■ The task ■
For the listing below, return the line containing "The width and height of the screenshot is (506, 386).", the line containing "Click Sign in on left title bar", and all lines in between, exactly as written and nothing else.

━━━━

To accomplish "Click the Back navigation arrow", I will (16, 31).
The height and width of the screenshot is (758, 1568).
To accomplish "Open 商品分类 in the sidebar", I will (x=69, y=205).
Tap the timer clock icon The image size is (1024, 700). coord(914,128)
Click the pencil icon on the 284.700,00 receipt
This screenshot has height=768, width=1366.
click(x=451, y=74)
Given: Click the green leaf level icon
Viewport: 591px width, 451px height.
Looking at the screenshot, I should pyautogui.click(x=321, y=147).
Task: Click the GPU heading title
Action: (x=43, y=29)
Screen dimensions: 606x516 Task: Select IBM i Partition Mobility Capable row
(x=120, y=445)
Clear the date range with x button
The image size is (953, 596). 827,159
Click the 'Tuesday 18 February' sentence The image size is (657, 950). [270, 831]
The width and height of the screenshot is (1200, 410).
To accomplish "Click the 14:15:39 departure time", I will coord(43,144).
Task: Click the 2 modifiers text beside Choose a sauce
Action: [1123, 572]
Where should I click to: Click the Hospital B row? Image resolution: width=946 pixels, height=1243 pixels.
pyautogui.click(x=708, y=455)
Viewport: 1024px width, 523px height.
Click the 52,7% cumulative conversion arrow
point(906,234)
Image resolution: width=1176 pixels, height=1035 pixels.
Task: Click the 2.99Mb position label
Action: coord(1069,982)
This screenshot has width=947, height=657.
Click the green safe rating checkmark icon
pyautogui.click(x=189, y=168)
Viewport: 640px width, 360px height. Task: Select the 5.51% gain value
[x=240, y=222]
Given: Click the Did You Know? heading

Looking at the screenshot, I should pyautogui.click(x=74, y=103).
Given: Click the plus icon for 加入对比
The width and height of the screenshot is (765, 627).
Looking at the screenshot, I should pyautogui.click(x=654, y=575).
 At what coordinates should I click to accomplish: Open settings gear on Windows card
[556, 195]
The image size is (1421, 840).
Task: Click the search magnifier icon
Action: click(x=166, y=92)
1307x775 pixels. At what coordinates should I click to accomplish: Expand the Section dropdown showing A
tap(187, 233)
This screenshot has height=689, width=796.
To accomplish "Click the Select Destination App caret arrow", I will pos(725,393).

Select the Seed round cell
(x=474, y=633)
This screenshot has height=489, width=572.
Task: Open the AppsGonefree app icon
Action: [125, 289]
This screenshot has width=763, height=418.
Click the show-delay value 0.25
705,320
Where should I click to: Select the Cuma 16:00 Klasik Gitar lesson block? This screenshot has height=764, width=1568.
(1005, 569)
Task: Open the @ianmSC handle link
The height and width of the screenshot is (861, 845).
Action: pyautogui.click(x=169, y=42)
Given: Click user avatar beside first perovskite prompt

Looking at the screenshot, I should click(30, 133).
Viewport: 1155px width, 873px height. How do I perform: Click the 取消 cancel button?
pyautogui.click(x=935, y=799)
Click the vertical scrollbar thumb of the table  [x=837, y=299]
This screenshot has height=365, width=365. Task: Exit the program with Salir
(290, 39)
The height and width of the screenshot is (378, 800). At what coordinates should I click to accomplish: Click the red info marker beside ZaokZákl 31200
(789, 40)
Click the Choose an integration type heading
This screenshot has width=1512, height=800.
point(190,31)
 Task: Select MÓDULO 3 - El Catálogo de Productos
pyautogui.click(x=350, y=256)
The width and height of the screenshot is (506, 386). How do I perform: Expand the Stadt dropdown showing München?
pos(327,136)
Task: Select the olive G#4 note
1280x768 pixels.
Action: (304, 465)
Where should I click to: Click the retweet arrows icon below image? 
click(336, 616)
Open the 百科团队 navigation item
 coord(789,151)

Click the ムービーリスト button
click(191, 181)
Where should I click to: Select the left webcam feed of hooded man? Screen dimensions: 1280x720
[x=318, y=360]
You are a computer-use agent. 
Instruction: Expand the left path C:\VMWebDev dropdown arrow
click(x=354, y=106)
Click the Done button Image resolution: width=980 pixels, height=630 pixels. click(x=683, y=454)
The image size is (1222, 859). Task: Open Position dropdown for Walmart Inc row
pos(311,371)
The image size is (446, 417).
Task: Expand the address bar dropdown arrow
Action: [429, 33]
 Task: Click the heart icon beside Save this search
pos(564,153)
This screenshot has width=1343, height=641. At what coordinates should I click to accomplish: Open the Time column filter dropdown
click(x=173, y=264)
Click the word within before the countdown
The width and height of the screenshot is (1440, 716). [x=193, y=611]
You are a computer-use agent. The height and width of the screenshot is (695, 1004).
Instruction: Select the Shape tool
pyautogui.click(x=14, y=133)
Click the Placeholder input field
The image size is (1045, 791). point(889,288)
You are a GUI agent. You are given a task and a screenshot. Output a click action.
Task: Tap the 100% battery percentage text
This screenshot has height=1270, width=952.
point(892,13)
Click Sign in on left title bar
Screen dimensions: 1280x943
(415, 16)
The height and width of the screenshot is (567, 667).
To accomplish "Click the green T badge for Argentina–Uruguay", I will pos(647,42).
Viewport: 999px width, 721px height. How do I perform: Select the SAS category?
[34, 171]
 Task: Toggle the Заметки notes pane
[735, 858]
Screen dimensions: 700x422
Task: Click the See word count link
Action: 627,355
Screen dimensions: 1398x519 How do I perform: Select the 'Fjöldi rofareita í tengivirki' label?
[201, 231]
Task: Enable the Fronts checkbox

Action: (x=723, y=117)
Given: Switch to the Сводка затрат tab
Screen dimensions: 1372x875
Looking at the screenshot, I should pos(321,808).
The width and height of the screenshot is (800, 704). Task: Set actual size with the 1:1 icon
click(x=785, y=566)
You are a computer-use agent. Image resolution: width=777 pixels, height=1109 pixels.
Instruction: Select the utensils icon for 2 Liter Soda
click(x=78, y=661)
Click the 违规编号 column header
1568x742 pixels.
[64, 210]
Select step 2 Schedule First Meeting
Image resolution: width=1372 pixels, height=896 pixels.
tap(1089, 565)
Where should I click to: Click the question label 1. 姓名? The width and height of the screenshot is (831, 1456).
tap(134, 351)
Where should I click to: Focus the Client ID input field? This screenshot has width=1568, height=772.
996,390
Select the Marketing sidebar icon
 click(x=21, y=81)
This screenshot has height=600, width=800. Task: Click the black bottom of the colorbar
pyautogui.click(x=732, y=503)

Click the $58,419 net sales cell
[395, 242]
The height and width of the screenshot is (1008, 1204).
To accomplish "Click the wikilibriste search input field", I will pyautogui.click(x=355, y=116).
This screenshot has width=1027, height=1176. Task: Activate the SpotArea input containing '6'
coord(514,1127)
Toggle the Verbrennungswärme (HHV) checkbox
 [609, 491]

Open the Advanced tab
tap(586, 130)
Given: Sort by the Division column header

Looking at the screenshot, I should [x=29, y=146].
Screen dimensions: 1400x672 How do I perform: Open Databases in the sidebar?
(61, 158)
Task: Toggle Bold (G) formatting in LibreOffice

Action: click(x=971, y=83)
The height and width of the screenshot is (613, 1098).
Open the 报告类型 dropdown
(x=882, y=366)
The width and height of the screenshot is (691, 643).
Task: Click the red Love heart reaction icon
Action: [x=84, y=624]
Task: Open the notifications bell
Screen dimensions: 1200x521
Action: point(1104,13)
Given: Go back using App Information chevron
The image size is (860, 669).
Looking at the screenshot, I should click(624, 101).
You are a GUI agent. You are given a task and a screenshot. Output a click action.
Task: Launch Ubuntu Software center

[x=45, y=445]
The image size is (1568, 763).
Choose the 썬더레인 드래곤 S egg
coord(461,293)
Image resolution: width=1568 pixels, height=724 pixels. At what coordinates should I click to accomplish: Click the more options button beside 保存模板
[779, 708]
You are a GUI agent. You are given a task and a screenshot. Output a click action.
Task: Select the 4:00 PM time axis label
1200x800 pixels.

━━━━

■ Answer space ■
The width and height of the screenshot is (506, 386). How do I perform: Expand the Stadt dropdown showing München?
pos(327,136)
Task: Select the olive G#4 note
1280x768 pixels.
Action: (304, 465)
Where should I click to: Click the retweet arrows icon below image? 
click(336, 616)
Open the 百科团队 navigation item
 coord(789,151)

Click the ムービーリスト button
click(191, 181)
Where should I click to: Select the left webcam feed of hooded man? Screen dimensions: 1280x720
[x=318, y=360]
You are a computer-use agent. 
Instruction: Expand the left path C:\VMWebDev dropdown arrow
click(x=354, y=106)
Click the Done button Image resolution: width=980 pixels, height=630 pixels. click(x=683, y=454)
The image size is (1222, 859). Task: Open Position dropdown for Walmart Inc row
pos(311,371)
The image size is (446, 417).
Task: Expand the address bar dropdown arrow
Action: [429, 33]
 Task: Click the heart icon beside Save this search
pos(564,153)
This screenshot has width=1343, height=641. At what coordinates should I click to accomplish: Open the Time column filter dropdown
click(x=173, y=264)
Click the word within before the countdown
The width and height of the screenshot is (1440, 716). [x=193, y=611]
You are a computer-use agent. The height and width of the screenshot is (695, 1004).
Instruction: Select the Shape tool
pyautogui.click(x=14, y=133)
Click the Placeholder input field
The image size is (1045, 791). point(889,288)
You are a GUI agent. You are given a task and a screenshot. Output a click action.
Task: Tap the 100% battery percentage text
This screenshot has height=1270, width=952.
point(892,13)
Click Sign in on left title bar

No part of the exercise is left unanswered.